Current Clinical Targets
The Skin and RDEB
The skin is the largest organ of the body and is extremely dynamic, responsible for a multitude of body functions. All layers of the skin work in unison to provide both structural integrity and strength, as well as flexibility. Collagens comprise a family of proteins which are major components of the skin and connective tissues.
Recessive Dystrophic Epidermolysis Bullosa (RDEB) is a rare, inherited debilitating skin fragility disorder caused by mutations in the COL7A1 gene which codes for collagen VII, a crucial protein which gives structural integrity to the skin.
Mutations in the COL7A1 gene lead to a non-functional collagen VII protein which is a major component of the anchoring fibrils, which act like “velcro” to adhere the epidermis to the underlying dermis.
A lack of functional Collagen VII leaves the skin extremely fragile, resulting in severe blistering and erosions of the skin throughout the body followed by scarring and fibrosis.

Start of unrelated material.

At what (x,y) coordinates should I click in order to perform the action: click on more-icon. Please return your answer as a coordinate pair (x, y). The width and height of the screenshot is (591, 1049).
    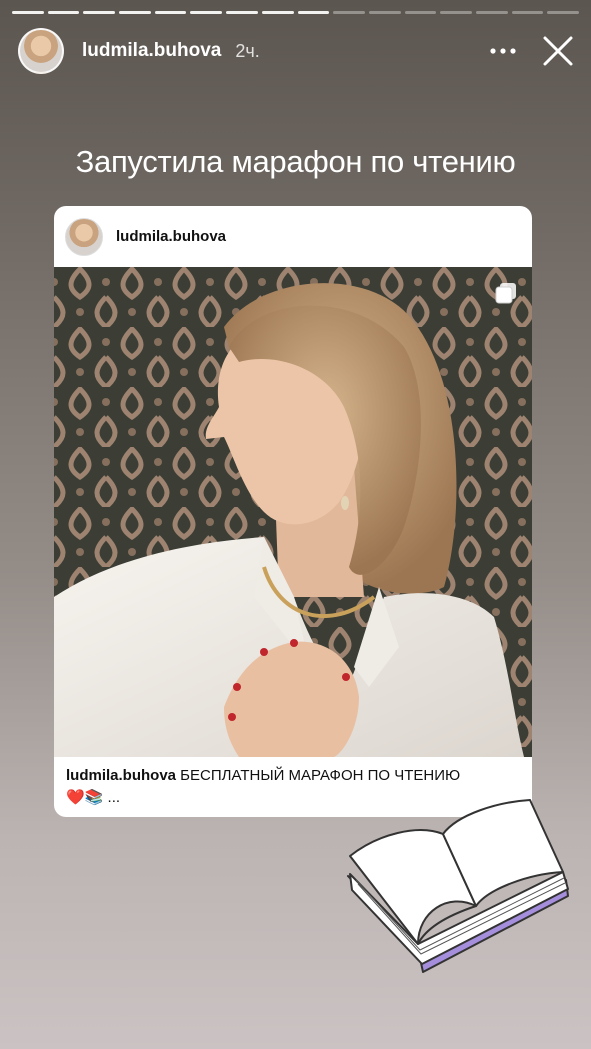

No definitive treatments have been established to date for RDEB with the main principle of care focused on wound management, infection control and pain alleviation. We at Branca Bunús are currently developing BrB 101 for the treatment of RDEB, a gene therapy targeted to remove disease causing mutations in the COL7A1 gene and restoring functional Collagen VII to patients skin.
Collagen VII forms the main component of anchoring fibrils which connect the dermis to the epidermis. RDEB sufferers display damaged or absent anchoring fibrils which causes separation of the skin layers and blister formation.
BrB-101 for Recessive Dystrophic Epidermolysis Bullosa
BrB-101 is our lead product candidate that is targeted to treat and excise disease causing mutations in exon 80 of the COL7A1 gene, leading to a restoration of patients own Collagen VII protein. BrB-101 uses our patented polymer based gene delivery platform technology to carry a CRISPR medicine designed to permanently remove the COL7A1 mutations in exon 80, directly to the skin of suffering patients. This non-invasive approach can restore functional Collagen VII production and thus anchoring fibril formation and structural integrity to patients skin. This non-viral gene therapy is applied topically to open RDEB wounds.
Exon 80 has been identified as a frequent site of recurring mutations that give rise to RDEB.
PAM target sequences adjacent to the mutation site enables CRISPR-Cas recognition for binding.
BrB 101 carrying CRISPR-Cas targeted to PAM sequences adjacent to Exon 80 mutations in COL7A1 gene.
CRISPR-Cas cuts target DNA resulting in deletion of mutation containing Exon 80.
COL7A1 gene is repaired leading to a restoration of Collagen VII production.